Multislice computed tomography (MSCT) for evaluation of myocardial viability

Iodinated contrast used for CT scanning accumulate in infarcted myocardium similar to what happens with late gadolinium enhanced (LGE) magnetic resonance imaging (MRI). With the high spatial resolution inherent to MSCT (also called multi detector CT or MDCT), differentiation of transmural and subendocardial infarction is possible. Old infarcts have lower density on CT compared to recent infarcts. In general, there is good agreement between LGE MRI and late enhancement noted on MSCT.

In a comparison with dobutamine stress echocardiography, MSCT with 64 multislice CT findings agreed with stress echo findings in 97.3% of the myocardial segments analysed [1]. Disagreement was noted only in 2.7% of the segments.

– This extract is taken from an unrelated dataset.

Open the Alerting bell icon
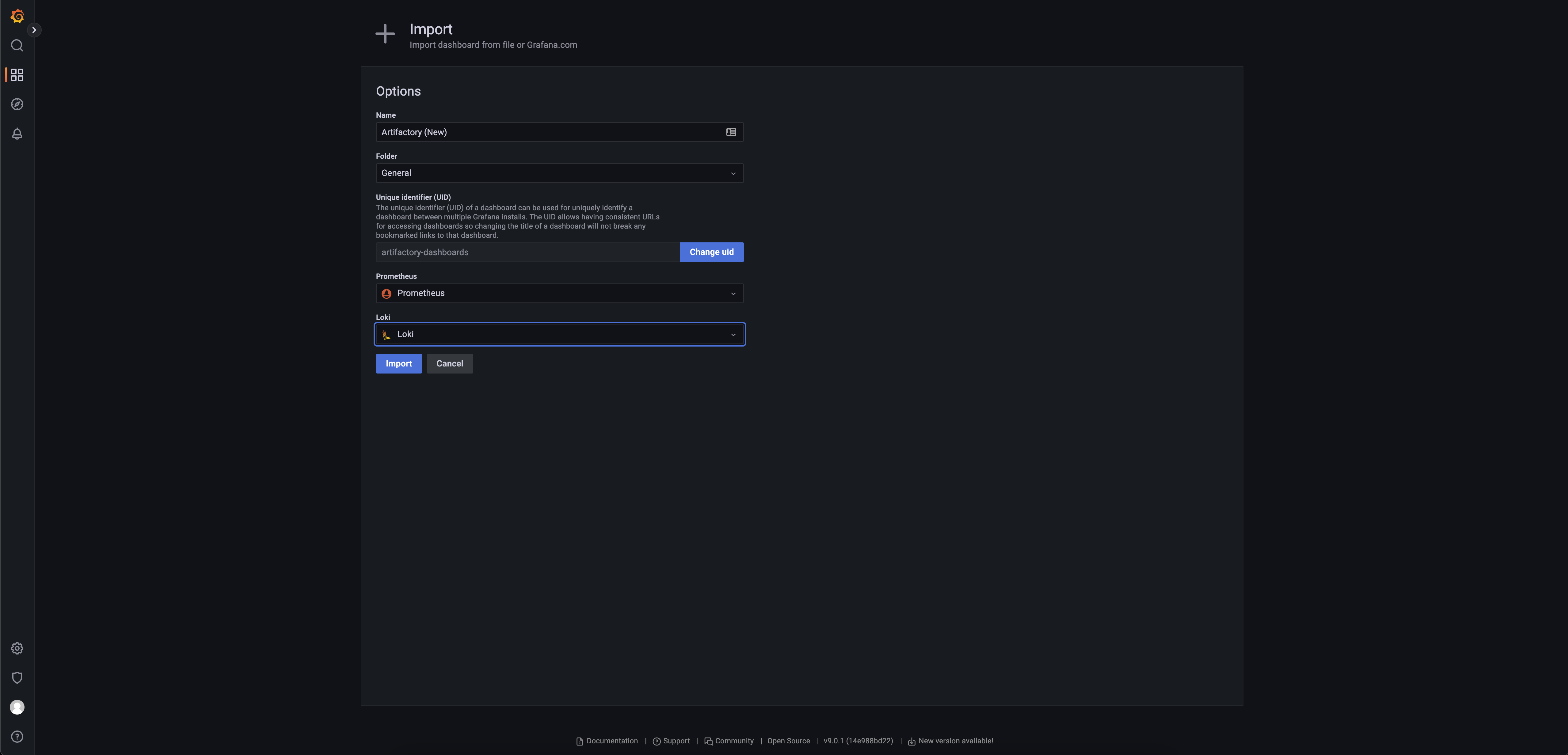Image resolution: width=1568 pixels, height=755 pixels. pos(17,134)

Overall, MSCT has not become as popular as echo, CMR, Tc99 sestamibi and PET for the assessment of myocardial viability. MSCT has higher radiation exposure than the other modalities and it does have a potential risk of contrast induced acute kidney injury [2].

Reference

  1. Veselova TN et al. Comparison of multislice spiral computed tomography and stress echocardiography in the evaluation of myocardial viability in patients with acute myocardial infarction. Vestn Rentgenol Radiol. 2011 Sep-Oct;(4):24-30.

  2. Souibri K et al. Is multislice computed tomography of value for the imaging of myocardial infarction? Future Cardiol. 2006 Jan;2(1):33-5.